But since God"s own self is all that God has done and is doing, then not only is the creator
present in Jesus but also the maker and keeper of covenants and promises to God"s people
Israel. No wonder then that the results, the facts on the ground, we might say, were both
creative and covenantal. I refer to the creation of the Christian community as a covenantal
community of response and of responsibility. And as Paul saw so clearly, this took place in
such a way as to confirm God"s continuing covenantal faithfulness to the Jewish people:
"Christ became a servant to the Jewish people to show God"s truthfulness," Paul
wrote, "in order to confirm the promises given to the patriarchs" (Rom.

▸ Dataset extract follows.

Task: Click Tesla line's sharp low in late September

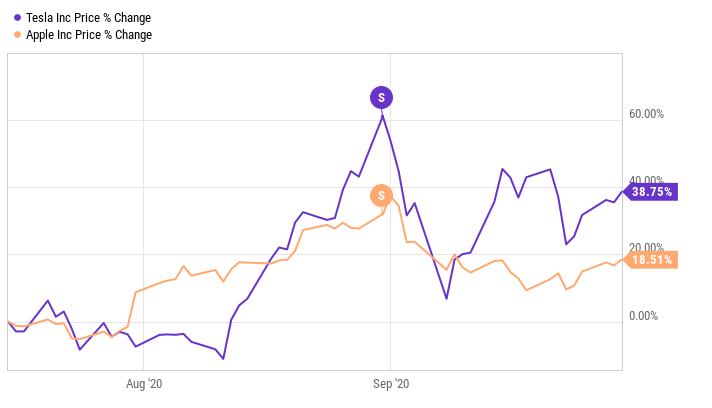Action: (566, 244)
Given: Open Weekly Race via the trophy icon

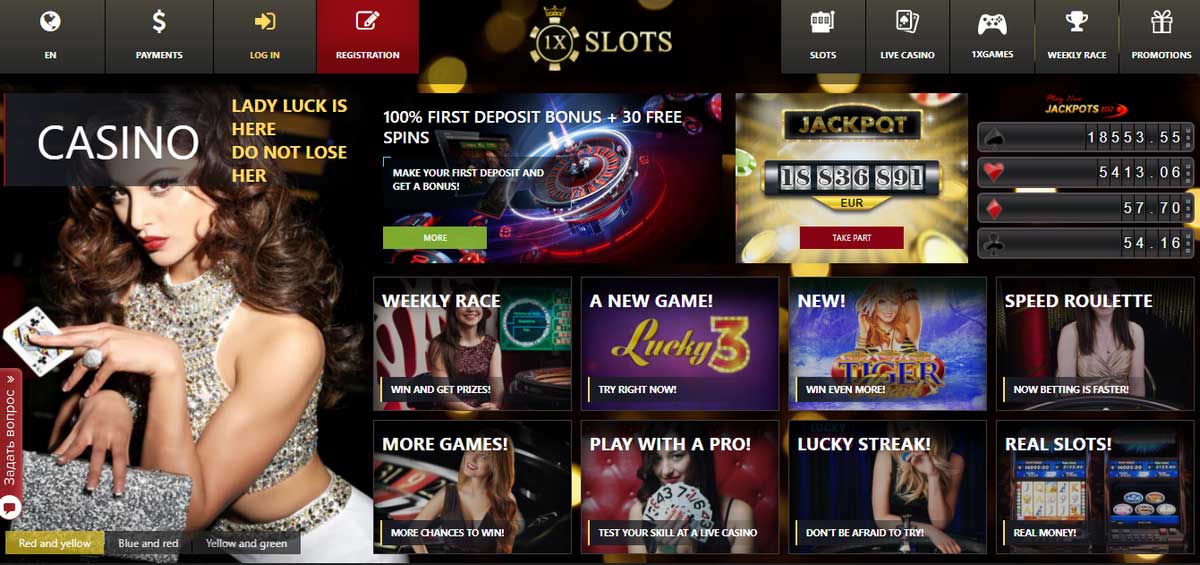Looking at the screenshot, I should [x=1077, y=22].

15:8). This continuity of God"s story in the story of Jesus is the crucial truth which the
trinitarian doctrine is meant to preserve.

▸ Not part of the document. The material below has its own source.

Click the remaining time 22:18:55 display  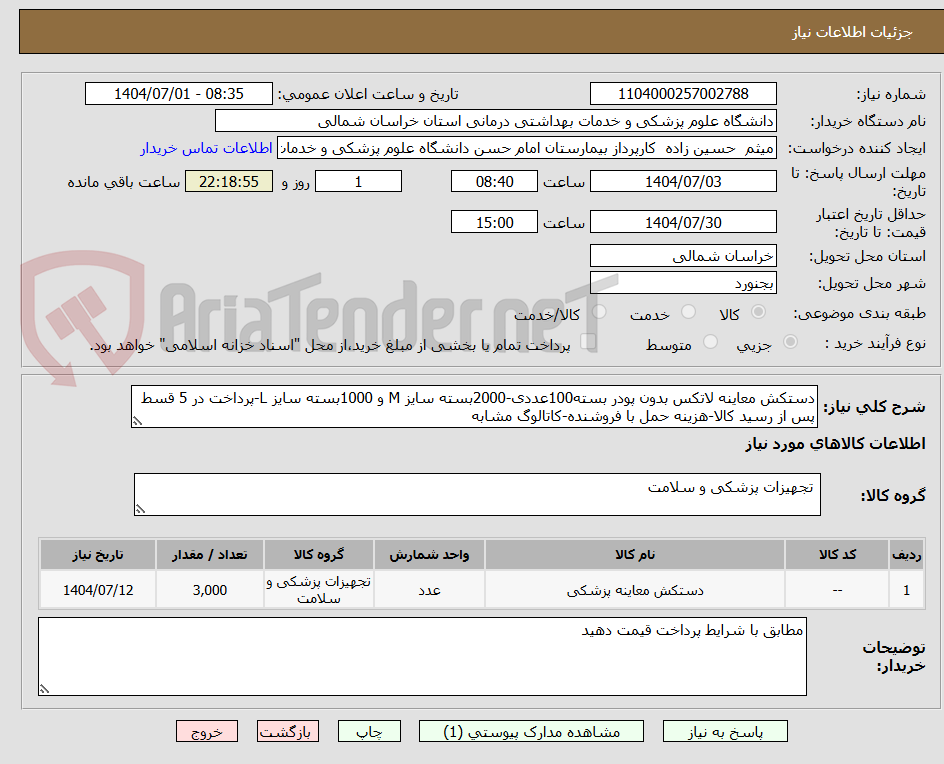(x=229, y=181)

That last quotation from Paul, however, brings out something lacking in our traditional
doctrine of the Trinity, something that a church that wished to move beyond its anti-Judaic
past would find it absolutely essential to add. Jesus became a servant to his people,
not just obedient to his people"s God, and God was not only faithful to his son Jesus, but
was faithful to him in such a way as to confirm God"s covenant with the Jewish
people. How different might have been the interacting histories of the church of God and the
Jewish people of God had this Pauline theme been preserved in the church"s doctrine of the
Trinity.
In our review of where we have come thus far, I have been concentrating on the covenantal
continuity within which alone the novelty of Christ makes sense. I now want to see if we can
move further, by rethinking the novelty of Christ that can only appear as such within that
continuity. I turn again for help to the Jewish Apostle to the Gentiles. "In
Christ," Paul claimed, "God was reconciling the world to himself" (2
Cor.5:19). We could rephrase that by saying: Emmanuel, God-with-us, was and is drawing all
people to God"s self, God"s own people Israel first of all, but then also the Gentiles. That
is what Jesus did, does, and who he therefore is: God"s way of drawing all creation to God"s
self.
I want to begin by asking two questions about this claim: What did it mean to its Jewish
author in the first century, and what are we to make of it today? We know that the author
was a Pharisee, surely the best attested Pharisee of whom we know, but not yet, of course, a
Mishnaic rabbi, so he would not yet have learned, as we have learned from later Jewish
thought, to focus so centrally on Sinai. He was more inclined to think of God as God of the
fathers as well as the giver of Torah. This God, through the profound faithfulness of Jesus
(a faithfulness so profound as to lead Paul to think that God had bestowed on Jesus, just as
he had on Israel [Deut. 28:10], the name of the one to whom he was so faithful) was bringing
the Gentiles into God"s story with Israel. The great line of demarcation remained, but the
conflict associated with it was fading away: no longer was it to be God and Israel versus
the world; now God and all creation were together, groaning for the promised redemption of
all. Paul was obviously aware of the Jew/Gentile distinction, of the separateness or
holiness of the Jewish people, and of the enmity between Jew and Gentile, and he had a
suspicion, but not of course the knowledge that we have, of how badly Gentile Christians
were going to treat his people. For a Jew and so for Paul, the Jew/Gentile distinction was
fundamental, grounded as it was in God"s electing will, but now in Christ, God was working
with it in a new way.
If that is a reasonably fair picture of what lay behind Paul"s first-century claim, what
are we to make of it today? At the least, we are obliged to qualify it to some extent by our
awareness of the history that lies between then and now. What has become increasingly clear
to us is that we Christians do not exhaust the world of Gentiles. Those who are aware that
God has reconciled them to himself specifically in Christ consist only of a fraction of the
Gentiles. We must add parenthetically that perhaps that fraction was all that Paul had in
mind when referring in Romans 11 to the full number of the Gentiles.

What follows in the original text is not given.